▸ **What needs to be done**
Transcribe all records verbatim.

▸ **Collected data entries**

++++++++

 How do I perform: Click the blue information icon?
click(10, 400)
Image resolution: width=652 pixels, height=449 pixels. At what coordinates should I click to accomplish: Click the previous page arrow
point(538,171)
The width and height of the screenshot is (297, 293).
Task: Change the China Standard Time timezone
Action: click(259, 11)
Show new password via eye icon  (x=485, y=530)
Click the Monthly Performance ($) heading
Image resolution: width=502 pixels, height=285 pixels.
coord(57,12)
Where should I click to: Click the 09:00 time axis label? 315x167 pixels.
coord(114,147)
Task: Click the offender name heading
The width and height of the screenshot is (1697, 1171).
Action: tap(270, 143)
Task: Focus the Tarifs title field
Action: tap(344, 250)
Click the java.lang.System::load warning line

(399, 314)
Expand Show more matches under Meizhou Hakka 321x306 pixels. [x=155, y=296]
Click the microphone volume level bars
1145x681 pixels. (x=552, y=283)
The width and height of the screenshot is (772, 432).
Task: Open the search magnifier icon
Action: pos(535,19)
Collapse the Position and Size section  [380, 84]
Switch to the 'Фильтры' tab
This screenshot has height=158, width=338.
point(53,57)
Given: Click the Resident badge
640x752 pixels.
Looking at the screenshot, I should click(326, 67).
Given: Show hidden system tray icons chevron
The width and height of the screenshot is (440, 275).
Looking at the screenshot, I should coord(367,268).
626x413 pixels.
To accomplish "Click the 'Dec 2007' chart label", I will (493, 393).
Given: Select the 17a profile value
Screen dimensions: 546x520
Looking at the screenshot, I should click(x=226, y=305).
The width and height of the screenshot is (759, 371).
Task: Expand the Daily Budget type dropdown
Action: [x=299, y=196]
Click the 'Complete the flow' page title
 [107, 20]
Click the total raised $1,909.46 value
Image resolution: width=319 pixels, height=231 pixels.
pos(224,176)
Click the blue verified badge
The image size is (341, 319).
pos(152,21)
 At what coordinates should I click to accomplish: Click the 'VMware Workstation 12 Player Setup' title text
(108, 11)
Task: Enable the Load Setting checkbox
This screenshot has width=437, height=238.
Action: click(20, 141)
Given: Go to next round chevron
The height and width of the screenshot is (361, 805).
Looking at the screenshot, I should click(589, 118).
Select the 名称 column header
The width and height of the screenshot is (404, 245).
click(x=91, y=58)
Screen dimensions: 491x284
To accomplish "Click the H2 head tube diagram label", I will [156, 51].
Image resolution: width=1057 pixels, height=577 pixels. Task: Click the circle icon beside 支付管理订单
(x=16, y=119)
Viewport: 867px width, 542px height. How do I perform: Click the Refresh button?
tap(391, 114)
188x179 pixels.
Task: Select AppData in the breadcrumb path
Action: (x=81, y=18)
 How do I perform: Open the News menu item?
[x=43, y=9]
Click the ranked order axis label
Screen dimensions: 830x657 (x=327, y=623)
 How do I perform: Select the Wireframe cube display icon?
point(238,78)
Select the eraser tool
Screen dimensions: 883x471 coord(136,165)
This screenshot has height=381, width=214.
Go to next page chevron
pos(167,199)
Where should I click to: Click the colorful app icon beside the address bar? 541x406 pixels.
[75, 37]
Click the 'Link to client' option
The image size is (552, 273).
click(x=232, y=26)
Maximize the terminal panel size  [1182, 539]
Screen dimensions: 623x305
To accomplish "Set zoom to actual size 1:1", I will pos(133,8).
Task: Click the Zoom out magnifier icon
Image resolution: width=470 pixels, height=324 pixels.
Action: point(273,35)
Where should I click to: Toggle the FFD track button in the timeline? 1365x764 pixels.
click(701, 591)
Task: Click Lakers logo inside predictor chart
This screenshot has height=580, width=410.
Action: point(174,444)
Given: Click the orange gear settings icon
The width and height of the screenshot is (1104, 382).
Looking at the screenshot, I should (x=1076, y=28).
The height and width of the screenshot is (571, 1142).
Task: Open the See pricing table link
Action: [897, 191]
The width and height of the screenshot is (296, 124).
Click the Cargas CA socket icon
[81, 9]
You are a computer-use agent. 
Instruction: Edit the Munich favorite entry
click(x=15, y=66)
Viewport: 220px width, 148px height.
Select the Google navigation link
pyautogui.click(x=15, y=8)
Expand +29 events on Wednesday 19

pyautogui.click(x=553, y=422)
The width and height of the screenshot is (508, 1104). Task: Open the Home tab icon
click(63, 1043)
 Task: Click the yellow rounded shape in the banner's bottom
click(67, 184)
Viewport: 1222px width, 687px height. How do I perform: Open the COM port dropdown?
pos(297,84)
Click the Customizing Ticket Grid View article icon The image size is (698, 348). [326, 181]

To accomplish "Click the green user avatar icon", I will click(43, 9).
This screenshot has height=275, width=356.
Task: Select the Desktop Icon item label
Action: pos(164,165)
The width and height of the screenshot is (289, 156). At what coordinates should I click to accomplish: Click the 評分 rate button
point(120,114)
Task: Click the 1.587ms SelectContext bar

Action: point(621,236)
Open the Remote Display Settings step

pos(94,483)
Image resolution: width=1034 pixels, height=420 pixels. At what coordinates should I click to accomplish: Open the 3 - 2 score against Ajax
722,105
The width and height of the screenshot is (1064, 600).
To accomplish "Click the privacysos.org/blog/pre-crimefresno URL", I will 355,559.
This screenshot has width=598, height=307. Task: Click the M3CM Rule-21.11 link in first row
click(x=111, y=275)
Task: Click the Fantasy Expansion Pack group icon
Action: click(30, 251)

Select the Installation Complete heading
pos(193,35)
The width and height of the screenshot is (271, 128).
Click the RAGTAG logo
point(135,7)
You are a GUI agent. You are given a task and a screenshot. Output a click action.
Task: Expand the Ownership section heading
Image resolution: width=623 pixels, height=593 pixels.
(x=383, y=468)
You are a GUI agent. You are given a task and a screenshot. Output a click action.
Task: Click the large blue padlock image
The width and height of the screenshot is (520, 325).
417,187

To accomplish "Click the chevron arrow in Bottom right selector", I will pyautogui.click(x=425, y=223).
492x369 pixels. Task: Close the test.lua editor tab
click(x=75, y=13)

++++++++

▸ **Reply**
 How do I perform: Click the blue information icon?
click(10, 400)
Image resolution: width=652 pixels, height=449 pixels. At what coordinates should I click to accomplish: Click the previous page arrow
point(538,171)
The width and height of the screenshot is (297, 293).
Task: Change the China Standard Time timezone
Action: click(259, 11)
Show new password via eye icon  (x=485, y=530)
Click the Monthly Performance ($) heading
Image resolution: width=502 pixels, height=285 pixels.
coord(57,12)
Where should I click to: Click the 09:00 time axis label? 315x167 pixels.
coord(114,147)
Task: Click the offender name heading
The width and height of the screenshot is (1697, 1171).
Action: tap(270, 143)
Task: Focus the Tarifs title field
Action: tap(344, 250)
Click the java.lang.System::load warning line

(399, 314)
Expand Show more matches under Meizhou Hakka 321x306 pixels. [x=155, y=296]
Click the microphone volume level bars
1145x681 pixels. (x=552, y=283)
The width and height of the screenshot is (772, 432).
Task: Open the search magnifier icon
Action: pos(535,19)
Collapse the Position and Size section  [380, 84]
Switch to the 'Фильтры' tab
This screenshot has height=158, width=338.
point(53,57)
Given: Click the Resident badge
640x752 pixels.
Looking at the screenshot, I should click(326, 67).
Given: Show hidden system tray icons chevron
The width and height of the screenshot is (440, 275).
Looking at the screenshot, I should coord(367,268).
626x413 pixels.
To accomplish "Click the 'Dec 2007' chart label", I will (493, 393).
Given: Select the 17a profile value
Screen dimensions: 546x520
Looking at the screenshot, I should click(x=226, y=305).
The width and height of the screenshot is (759, 371).
Task: Expand the Daily Budget type dropdown
Action: [x=299, y=196]
Click the 'Complete the flow' page title
 [107, 20]
Click the total raised $1,909.46 value
Image resolution: width=319 pixels, height=231 pixels.
pos(224,176)
Click the blue verified badge
The image size is (341, 319).
pos(152,21)
 At what coordinates should I click to accomplish: Click the 'VMware Workstation 12 Player Setup' title text
(108, 11)
Task: Enable the Load Setting checkbox
This screenshot has width=437, height=238.
Action: click(20, 141)
Given: Go to next round chevron
The height and width of the screenshot is (361, 805).
Looking at the screenshot, I should click(589, 118).
Select the 名称 column header
The width and height of the screenshot is (404, 245).
click(x=91, y=58)
Screen dimensions: 491x284
To accomplish "Click the H2 head tube diagram label", I will [156, 51].
Image resolution: width=1057 pixels, height=577 pixels. Task: Click the circle icon beside 支付管理订单
(x=16, y=119)
Viewport: 867px width, 542px height. How do I perform: Click the Refresh button?
tap(391, 114)
188x179 pixels.
Task: Select AppData in the breadcrumb path
Action: (x=81, y=18)
 How do I perform: Open the News menu item?
[x=43, y=9]
Click the ranked order axis label
Screen dimensions: 830x657 (x=327, y=623)
 How do I perform: Select the Wireframe cube display icon?
point(238,78)
Select the eraser tool
Screen dimensions: 883x471 coord(136,165)
This screenshot has height=381, width=214.
Go to next page chevron
pos(167,199)
Where should I click to: Click the colorful app icon beside the address bar? 541x406 pixels.
[75, 37]
Click the 'Link to client' option
The image size is (552, 273).
click(x=232, y=26)
Maximize the terminal panel size  [1182, 539]
Screen dimensions: 623x305
To accomplish "Set zoom to actual size 1:1", I will pos(133,8).
Task: Click the Zoom out magnifier icon
Image resolution: width=470 pixels, height=324 pixels.
Action: point(273,35)
Where should I click to: Toggle the FFD track button in the timeline? 1365x764 pixels.
click(701, 591)
Task: Click Lakers logo inside predictor chart
This screenshot has height=580, width=410.
Action: point(174,444)
Given: Click the orange gear settings icon
The width and height of the screenshot is (1104, 382).
Looking at the screenshot, I should (x=1076, y=28).
The height and width of the screenshot is (571, 1142).
Task: Open the See pricing table link
Action: [897, 191]
The width and height of the screenshot is (296, 124).
Click the Cargas CA socket icon
[81, 9]
You are a computer-use agent. 
Instruction: Edit the Munich favorite entry
click(x=15, y=66)
Viewport: 220px width, 148px height.
Select the Google navigation link
pyautogui.click(x=15, y=8)
Expand +29 events on Wednesday 19

pyautogui.click(x=553, y=422)
The width and height of the screenshot is (508, 1104). Task: Open the Home tab icon
click(63, 1043)
 Task: Click the yellow rounded shape in the banner's bottom
click(67, 184)
Viewport: 1222px width, 687px height. How do I perform: Open the COM port dropdown?
pos(297,84)
Click the Customizing Ticket Grid View article icon The image size is (698, 348). [326, 181]

To accomplish "Click the green user avatar icon", I will click(43, 9).
This screenshot has height=275, width=356.
Task: Select the Desktop Icon item label
Action: pos(164,165)
The width and height of the screenshot is (289, 156). At what coordinates should I click to accomplish: Click the 評分 rate button
point(120,114)
Task: Click the 1.587ms SelectContext bar

Action: point(621,236)
Open the Remote Display Settings step

pos(94,483)
Image resolution: width=1034 pixels, height=420 pixels. At what coordinates should I click to accomplish: Open the 3 - 2 score against Ajax
722,105
The width and height of the screenshot is (1064, 600).
To accomplish "Click the privacysos.org/blog/pre-crimefresno URL", I will 355,559.
This screenshot has width=598, height=307. Task: Click the M3CM Rule-21.11 link in first row
click(x=111, y=275)
Task: Click the Fantasy Expansion Pack group icon
Action: click(30, 251)

Select the Installation Complete heading
pos(193,35)
The width and height of the screenshot is (271, 128).
Click the RAGTAG logo
point(135,7)
You are a GUI agent. You are given a task and a screenshot. Output a click action.
Task: Expand the Ownership section heading
Image resolution: width=623 pixels, height=593 pixels.
(x=383, y=468)
You are a GUI agent. You are given a task and a screenshot. Output a click action.
Task: Click the large blue padlock image
The width and height of the screenshot is (520, 325).
417,187

To accomplish "Click the chevron arrow in Bottom right selector", I will pyautogui.click(x=425, y=223).
492x369 pixels. Task: Close the test.lua editor tab
click(x=75, y=13)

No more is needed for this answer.